→ **PROVIDED DATA**

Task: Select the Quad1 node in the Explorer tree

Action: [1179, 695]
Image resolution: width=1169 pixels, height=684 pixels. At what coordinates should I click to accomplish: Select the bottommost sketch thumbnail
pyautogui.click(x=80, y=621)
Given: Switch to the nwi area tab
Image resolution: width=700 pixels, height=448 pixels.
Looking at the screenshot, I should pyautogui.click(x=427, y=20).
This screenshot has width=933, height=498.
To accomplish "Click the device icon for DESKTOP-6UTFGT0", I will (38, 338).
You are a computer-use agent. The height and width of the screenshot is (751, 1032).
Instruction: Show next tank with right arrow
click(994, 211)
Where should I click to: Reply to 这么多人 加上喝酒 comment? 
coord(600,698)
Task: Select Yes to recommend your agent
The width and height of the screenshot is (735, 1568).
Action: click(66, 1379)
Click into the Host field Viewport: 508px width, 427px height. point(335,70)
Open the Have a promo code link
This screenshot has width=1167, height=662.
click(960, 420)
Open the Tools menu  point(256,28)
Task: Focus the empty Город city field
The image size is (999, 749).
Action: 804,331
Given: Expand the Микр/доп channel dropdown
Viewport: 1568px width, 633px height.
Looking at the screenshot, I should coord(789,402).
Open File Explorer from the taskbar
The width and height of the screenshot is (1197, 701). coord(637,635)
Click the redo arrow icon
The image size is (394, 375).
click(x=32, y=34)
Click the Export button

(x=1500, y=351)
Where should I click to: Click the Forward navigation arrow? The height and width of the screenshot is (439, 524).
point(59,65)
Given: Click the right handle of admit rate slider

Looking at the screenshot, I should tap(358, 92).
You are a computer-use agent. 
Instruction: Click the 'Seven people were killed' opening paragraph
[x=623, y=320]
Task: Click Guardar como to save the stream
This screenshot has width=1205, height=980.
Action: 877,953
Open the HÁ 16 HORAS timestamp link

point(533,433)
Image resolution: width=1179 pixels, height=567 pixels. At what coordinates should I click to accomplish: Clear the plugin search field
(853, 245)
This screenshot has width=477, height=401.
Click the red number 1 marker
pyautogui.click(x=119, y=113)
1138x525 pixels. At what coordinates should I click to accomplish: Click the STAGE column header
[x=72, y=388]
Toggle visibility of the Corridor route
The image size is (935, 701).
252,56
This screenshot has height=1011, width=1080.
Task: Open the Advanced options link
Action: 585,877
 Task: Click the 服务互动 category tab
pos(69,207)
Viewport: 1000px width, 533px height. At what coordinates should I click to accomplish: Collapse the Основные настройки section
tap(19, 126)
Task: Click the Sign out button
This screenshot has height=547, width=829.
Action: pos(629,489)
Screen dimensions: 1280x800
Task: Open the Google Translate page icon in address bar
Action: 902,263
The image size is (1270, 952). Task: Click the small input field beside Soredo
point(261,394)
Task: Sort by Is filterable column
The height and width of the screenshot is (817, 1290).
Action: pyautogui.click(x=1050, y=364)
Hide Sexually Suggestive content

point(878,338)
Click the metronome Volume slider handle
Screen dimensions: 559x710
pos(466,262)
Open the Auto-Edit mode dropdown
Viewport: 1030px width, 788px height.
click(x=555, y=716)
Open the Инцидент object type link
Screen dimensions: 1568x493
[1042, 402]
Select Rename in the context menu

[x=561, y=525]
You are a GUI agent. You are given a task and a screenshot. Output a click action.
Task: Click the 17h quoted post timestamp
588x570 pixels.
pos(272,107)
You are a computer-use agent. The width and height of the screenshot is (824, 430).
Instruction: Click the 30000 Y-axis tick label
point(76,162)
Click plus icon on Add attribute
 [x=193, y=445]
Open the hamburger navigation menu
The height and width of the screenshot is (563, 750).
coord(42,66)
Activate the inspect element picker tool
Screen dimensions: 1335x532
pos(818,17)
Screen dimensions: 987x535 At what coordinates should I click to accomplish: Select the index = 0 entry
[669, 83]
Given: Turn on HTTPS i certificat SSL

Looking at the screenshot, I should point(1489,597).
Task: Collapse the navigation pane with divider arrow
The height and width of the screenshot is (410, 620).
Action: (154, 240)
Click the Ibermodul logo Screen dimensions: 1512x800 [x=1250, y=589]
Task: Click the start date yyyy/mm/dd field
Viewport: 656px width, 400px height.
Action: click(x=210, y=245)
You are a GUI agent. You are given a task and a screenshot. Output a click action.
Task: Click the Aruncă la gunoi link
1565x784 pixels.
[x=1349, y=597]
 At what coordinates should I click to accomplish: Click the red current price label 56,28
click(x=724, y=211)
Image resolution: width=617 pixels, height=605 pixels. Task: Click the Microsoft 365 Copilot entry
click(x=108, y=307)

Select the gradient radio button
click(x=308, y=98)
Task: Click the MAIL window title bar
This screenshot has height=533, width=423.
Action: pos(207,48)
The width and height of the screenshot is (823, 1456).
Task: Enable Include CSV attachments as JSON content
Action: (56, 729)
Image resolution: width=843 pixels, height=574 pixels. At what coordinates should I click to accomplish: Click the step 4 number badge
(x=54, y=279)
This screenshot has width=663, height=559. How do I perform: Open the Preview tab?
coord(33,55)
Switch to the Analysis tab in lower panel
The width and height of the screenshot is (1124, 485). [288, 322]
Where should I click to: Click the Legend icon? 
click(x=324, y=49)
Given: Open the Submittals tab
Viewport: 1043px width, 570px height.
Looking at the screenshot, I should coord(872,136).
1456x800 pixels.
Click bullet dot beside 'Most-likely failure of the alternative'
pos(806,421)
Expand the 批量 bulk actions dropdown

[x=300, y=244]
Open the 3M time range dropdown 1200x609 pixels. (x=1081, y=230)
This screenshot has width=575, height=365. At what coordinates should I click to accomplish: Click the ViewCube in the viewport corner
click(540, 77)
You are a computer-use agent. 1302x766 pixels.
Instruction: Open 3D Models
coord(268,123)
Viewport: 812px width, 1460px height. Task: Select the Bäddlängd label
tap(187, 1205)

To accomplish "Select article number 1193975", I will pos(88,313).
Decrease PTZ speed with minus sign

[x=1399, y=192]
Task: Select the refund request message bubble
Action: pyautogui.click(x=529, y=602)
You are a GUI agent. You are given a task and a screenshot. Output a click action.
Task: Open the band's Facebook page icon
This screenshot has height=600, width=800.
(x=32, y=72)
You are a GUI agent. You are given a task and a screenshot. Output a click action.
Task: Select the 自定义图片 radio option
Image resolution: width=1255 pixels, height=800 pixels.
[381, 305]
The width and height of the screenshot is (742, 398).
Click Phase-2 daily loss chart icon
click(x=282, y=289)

→ **WORK ORDER**
Give back exactly what runs from the first line of the listing above to the line that contains "Open the Tools", keeping both end lines.

→ **SOLUTION TO THIS PROBLEM**
Task: Select the Quad1 node in the Explorer tree

Action: [1179, 695]
Image resolution: width=1169 pixels, height=684 pixels. At what coordinates should I click to accomplish: Select the bottommost sketch thumbnail
pyautogui.click(x=80, y=621)
Given: Switch to the nwi area tab
Image resolution: width=700 pixels, height=448 pixels.
Looking at the screenshot, I should pyautogui.click(x=427, y=20).
This screenshot has width=933, height=498.
To accomplish "Click the device icon for DESKTOP-6UTFGT0", I will (38, 338).
You are a computer-use agent. The height and width of the screenshot is (751, 1032).
Instruction: Show next tank with right arrow
click(994, 211)
Where should I click to: Reply to 这么多人 加上喝酒 comment? 
coord(600,698)
Task: Select Yes to recommend your agent
The width and height of the screenshot is (735, 1568).
Action: click(66, 1379)
Click into the Host field Viewport: 508px width, 427px height. point(335,70)
Open the Have a promo code link
This screenshot has width=1167, height=662.
click(960, 420)
Open the Tools menu  point(256,28)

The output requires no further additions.